▶ _TASK REQUIREMENTS_: Once the records below have been read, copy them all out exactly.

Stored records
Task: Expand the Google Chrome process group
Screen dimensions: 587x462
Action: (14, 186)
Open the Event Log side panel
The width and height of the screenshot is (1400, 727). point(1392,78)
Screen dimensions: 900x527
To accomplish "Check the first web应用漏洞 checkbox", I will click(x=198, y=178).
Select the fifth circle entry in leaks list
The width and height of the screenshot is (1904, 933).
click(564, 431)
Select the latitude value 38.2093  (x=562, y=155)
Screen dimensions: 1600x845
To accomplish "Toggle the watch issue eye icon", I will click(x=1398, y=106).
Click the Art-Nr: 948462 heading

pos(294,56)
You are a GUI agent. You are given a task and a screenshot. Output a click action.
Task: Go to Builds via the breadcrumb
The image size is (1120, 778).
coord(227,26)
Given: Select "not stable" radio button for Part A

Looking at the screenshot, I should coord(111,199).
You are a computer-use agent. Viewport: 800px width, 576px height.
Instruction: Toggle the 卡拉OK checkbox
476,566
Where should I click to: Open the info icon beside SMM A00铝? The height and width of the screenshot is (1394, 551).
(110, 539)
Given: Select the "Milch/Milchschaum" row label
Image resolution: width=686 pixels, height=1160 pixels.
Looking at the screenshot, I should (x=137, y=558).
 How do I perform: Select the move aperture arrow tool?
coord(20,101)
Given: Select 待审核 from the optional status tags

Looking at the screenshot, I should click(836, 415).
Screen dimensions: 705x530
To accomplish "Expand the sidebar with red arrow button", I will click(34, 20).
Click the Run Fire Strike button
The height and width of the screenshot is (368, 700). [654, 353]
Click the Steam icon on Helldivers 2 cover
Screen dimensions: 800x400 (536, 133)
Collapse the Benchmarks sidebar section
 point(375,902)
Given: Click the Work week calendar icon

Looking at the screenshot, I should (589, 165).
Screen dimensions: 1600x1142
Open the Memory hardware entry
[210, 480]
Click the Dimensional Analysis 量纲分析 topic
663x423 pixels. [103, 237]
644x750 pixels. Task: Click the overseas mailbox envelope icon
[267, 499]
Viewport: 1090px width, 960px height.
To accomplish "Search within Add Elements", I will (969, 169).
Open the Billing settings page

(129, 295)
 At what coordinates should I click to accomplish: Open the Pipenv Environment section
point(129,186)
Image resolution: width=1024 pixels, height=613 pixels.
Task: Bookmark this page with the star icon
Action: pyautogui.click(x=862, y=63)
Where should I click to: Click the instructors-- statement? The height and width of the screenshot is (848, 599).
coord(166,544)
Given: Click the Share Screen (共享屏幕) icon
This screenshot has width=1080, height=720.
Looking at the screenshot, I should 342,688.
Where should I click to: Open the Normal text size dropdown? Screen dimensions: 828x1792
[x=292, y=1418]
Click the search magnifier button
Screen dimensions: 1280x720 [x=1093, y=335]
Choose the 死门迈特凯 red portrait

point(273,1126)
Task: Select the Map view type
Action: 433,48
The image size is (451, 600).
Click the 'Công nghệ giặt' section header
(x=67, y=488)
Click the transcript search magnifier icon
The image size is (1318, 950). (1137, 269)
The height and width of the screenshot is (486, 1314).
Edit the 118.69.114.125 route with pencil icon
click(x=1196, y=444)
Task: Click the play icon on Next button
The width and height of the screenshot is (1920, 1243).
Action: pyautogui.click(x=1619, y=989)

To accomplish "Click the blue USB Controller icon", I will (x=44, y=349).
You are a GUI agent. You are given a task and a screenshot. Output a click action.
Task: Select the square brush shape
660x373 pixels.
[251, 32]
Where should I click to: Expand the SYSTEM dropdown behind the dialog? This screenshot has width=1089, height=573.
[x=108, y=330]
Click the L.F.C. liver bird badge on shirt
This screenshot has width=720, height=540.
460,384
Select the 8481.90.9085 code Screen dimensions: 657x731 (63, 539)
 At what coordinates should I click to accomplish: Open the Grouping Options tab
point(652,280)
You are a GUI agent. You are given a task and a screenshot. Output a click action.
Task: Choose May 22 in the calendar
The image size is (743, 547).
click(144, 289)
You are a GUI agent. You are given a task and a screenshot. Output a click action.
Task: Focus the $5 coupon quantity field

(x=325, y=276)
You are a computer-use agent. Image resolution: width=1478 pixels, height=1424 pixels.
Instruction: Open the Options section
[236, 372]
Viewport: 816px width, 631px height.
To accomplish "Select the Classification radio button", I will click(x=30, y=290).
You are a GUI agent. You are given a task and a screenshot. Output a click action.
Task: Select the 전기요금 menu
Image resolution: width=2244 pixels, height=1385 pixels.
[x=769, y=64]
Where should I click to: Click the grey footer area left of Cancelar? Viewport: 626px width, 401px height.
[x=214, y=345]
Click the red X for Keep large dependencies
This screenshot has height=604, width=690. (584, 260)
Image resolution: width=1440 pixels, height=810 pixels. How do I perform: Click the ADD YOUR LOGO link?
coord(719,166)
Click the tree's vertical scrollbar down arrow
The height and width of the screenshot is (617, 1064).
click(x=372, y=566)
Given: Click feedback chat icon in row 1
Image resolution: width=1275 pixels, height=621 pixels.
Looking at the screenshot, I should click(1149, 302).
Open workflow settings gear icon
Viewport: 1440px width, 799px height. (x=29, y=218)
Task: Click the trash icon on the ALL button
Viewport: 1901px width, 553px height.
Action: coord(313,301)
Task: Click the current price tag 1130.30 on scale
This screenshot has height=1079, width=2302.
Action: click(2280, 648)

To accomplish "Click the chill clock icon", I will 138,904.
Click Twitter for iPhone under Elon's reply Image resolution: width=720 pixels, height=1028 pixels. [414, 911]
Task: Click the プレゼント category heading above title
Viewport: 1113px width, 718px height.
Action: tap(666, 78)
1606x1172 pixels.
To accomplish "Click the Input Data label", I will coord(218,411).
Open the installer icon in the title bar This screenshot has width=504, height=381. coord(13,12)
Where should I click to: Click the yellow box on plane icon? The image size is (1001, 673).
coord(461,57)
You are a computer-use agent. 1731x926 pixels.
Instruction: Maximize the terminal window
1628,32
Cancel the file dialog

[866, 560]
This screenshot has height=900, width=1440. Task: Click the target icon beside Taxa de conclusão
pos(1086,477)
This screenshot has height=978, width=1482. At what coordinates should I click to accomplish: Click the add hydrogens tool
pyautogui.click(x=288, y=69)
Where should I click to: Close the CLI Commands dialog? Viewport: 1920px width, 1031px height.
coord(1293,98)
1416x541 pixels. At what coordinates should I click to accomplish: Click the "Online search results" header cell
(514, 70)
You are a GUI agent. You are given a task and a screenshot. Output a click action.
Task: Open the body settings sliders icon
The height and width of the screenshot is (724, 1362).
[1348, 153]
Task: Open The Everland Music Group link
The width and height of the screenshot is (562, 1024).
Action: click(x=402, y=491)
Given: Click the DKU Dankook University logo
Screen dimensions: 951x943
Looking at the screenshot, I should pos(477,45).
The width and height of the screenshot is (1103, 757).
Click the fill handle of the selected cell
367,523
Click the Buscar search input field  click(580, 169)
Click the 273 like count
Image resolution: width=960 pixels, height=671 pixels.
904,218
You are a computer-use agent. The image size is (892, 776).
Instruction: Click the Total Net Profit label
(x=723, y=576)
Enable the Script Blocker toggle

▶ _YOUR SOLUTION_:
Task: Expand the Google Chrome process group
Screen dimensions: 587x462
Action: (14, 186)
Open the Event Log side panel
The width and height of the screenshot is (1400, 727). point(1392,78)
Screen dimensions: 900x527
To accomplish "Check the first web应用漏洞 checkbox", I will click(x=198, y=178).
Select the fifth circle entry in leaks list
The width and height of the screenshot is (1904, 933).
click(564, 431)
Select the latitude value 38.2093  (x=562, y=155)
Screen dimensions: 1600x845
To accomplish "Toggle the watch issue eye icon", I will click(x=1398, y=106).
Click the Art-Nr: 948462 heading

pos(294,56)
You are a GUI agent. You are given a task and a screenshot. Output a click action.
Task: Go to Builds via the breadcrumb
The image size is (1120, 778).
coord(227,26)
Given: Select "not stable" radio button for Part A

Looking at the screenshot, I should coord(111,199).
You are a computer-use agent. Viewport: 800px width, 576px height.
Instruction: Toggle the 卡拉OK checkbox
476,566
Where should I click to: Open the info icon beside SMM A00铝? The height and width of the screenshot is (1394, 551).
(110, 539)
Given: Select the "Milch/Milchschaum" row label
Image resolution: width=686 pixels, height=1160 pixels.
Looking at the screenshot, I should (x=137, y=558).
 How do I perform: Select the move aperture arrow tool?
coord(20,101)
Given: Select 待审核 from the optional status tags

Looking at the screenshot, I should click(836, 415).
Screen dimensions: 705x530
To accomplish "Expand the sidebar with red arrow button", I will click(34, 20).
Click the Run Fire Strike button
The height and width of the screenshot is (368, 700). [654, 353]
Click the Steam icon on Helldivers 2 cover
Screen dimensions: 800x400 (536, 133)
Collapse the Benchmarks sidebar section
 point(375,902)
Given: Click the Work week calendar icon

Looking at the screenshot, I should (589, 165).
Screen dimensions: 1600x1142
Open the Memory hardware entry
[210, 480]
Click the Dimensional Analysis 量纲分析 topic
663x423 pixels. [103, 237]
644x750 pixels. Task: Click the overseas mailbox envelope icon
[267, 499]
Viewport: 1090px width, 960px height.
To accomplish "Search within Add Elements", I will (969, 169).
Open the Billing settings page

(129, 295)
 At what coordinates should I click to accomplish: Open the Pipenv Environment section
point(129,186)
Image resolution: width=1024 pixels, height=613 pixels.
Task: Bookmark this page with the star icon
Action: pyautogui.click(x=862, y=63)
Where should I click to: Click the instructors-- statement? The height and width of the screenshot is (848, 599).
coord(166,544)
Given: Click the Share Screen (共享屏幕) icon
This screenshot has width=1080, height=720.
Looking at the screenshot, I should 342,688.
Where should I click to: Open the Normal text size dropdown? Screen dimensions: 828x1792
[x=292, y=1418]
Click the search magnifier button
Screen dimensions: 1280x720 [x=1093, y=335]
Choose the 死门迈特凯 red portrait

point(273,1126)
Task: Select the Map view type
Action: 433,48
The image size is (451, 600).
Click the 'Công nghệ giặt' section header
(x=67, y=488)
Click the transcript search magnifier icon
The image size is (1318, 950). (1137, 269)
The height and width of the screenshot is (486, 1314).
Edit the 118.69.114.125 route with pencil icon
click(x=1196, y=444)
Task: Click the play icon on Next button
The width and height of the screenshot is (1920, 1243).
Action: pyautogui.click(x=1619, y=989)

To accomplish "Click the blue USB Controller icon", I will (x=44, y=349).
You are a GUI agent. You are given a task and a screenshot. Output a click action.
Task: Select the square brush shape
660x373 pixels.
[251, 32]
Where should I click to: Expand the SYSTEM dropdown behind the dialog? This screenshot has width=1089, height=573.
[x=108, y=330]
Click the L.F.C. liver bird badge on shirt
This screenshot has width=720, height=540.
460,384
Select the 8481.90.9085 code Screen dimensions: 657x731 (63, 539)
 At what coordinates should I click to accomplish: Open the Grouping Options tab
point(652,280)
You are a GUI agent. You are given a task and a screenshot. Output a click action.
Task: Choose May 22 in the calendar
The image size is (743, 547).
click(144, 289)
You are a GUI agent. You are given a task and a screenshot. Output a click action.
Task: Focus the $5 coupon quantity field

(x=325, y=276)
You are a computer-use agent. Image resolution: width=1478 pixels, height=1424 pixels.
Instruction: Open the Options section
[236, 372]
Viewport: 816px width, 631px height.
To accomplish "Select the Classification radio button", I will click(x=30, y=290).
You are a GUI agent. You are given a task and a screenshot. Output a click action.
Task: Select the 전기요금 menu
Image resolution: width=2244 pixels, height=1385 pixels.
[x=769, y=64]
Where should I click to: Click the grey footer area left of Cancelar? Viewport: 626px width, 401px height.
[x=214, y=345]
Click the red X for Keep large dependencies
This screenshot has height=604, width=690. (584, 260)
Image resolution: width=1440 pixels, height=810 pixels. How do I perform: Click the ADD YOUR LOGO link?
coord(719,166)
Click the tree's vertical scrollbar down arrow
The height and width of the screenshot is (617, 1064).
click(x=372, y=566)
Given: Click feedback chat icon in row 1
Image resolution: width=1275 pixels, height=621 pixels.
Looking at the screenshot, I should click(1149, 302).
Open workflow settings gear icon
Viewport: 1440px width, 799px height. (x=29, y=218)
Task: Click the trash icon on the ALL button
Viewport: 1901px width, 553px height.
Action: coord(313,301)
Task: Click the current price tag 1130.30 on scale
This screenshot has height=1079, width=2302.
Action: click(2280, 648)

To accomplish "Click the chill clock icon", I will 138,904.
Click Twitter for iPhone under Elon's reply Image resolution: width=720 pixels, height=1028 pixels. [414, 911]
Task: Click the プレゼント category heading above title
Viewport: 1113px width, 718px height.
Action: tap(666, 78)
1606x1172 pixels.
To accomplish "Click the Input Data label", I will coord(218,411).
Open the installer icon in the title bar This screenshot has width=504, height=381. coord(13,12)
Where should I click to: Click the yellow box on plane icon? The image size is (1001, 673).
coord(461,57)
You are a computer-use agent. 1731x926 pixels.
Instruction: Maximize the terminal window
1628,32
Cancel the file dialog

[866, 560]
This screenshot has height=900, width=1440. Task: Click the target icon beside Taxa de conclusão
pos(1086,477)
This screenshot has height=978, width=1482. At what coordinates should I click to accomplish: Click the add hydrogens tool
pyautogui.click(x=288, y=69)
Where should I click to: Close the CLI Commands dialog? Viewport: 1920px width, 1031px height.
coord(1293,98)
1416x541 pixels. At what coordinates should I click to accomplish: Click the "Online search results" header cell
(514, 70)
You are a GUI agent. You are given a task and a screenshot. Output a click action.
Task: Open the body settings sliders icon
The height and width of the screenshot is (724, 1362).
[1348, 153]
Task: Open The Everland Music Group link
The width and height of the screenshot is (562, 1024).
Action: click(x=402, y=491)
Given: Click the DKU Dankook University logo
Screen dimensions: 951x943
Looking at the screenshot, I should pos(477,45).
The width and height of the screenshot is (1103, 757).
Click the fill handle of the selected cell
367,523
Click the Buscar search input field  click(580, 169)
Click the 273 like count
Image resolution: width=960 pixels, height=671 pixels.
904,218
You are a computer-use agent. The image size is (892, 776).
Instruction: Click the Total Net Profit label
(x=723, y=576)
Enable the Script Blocker toggle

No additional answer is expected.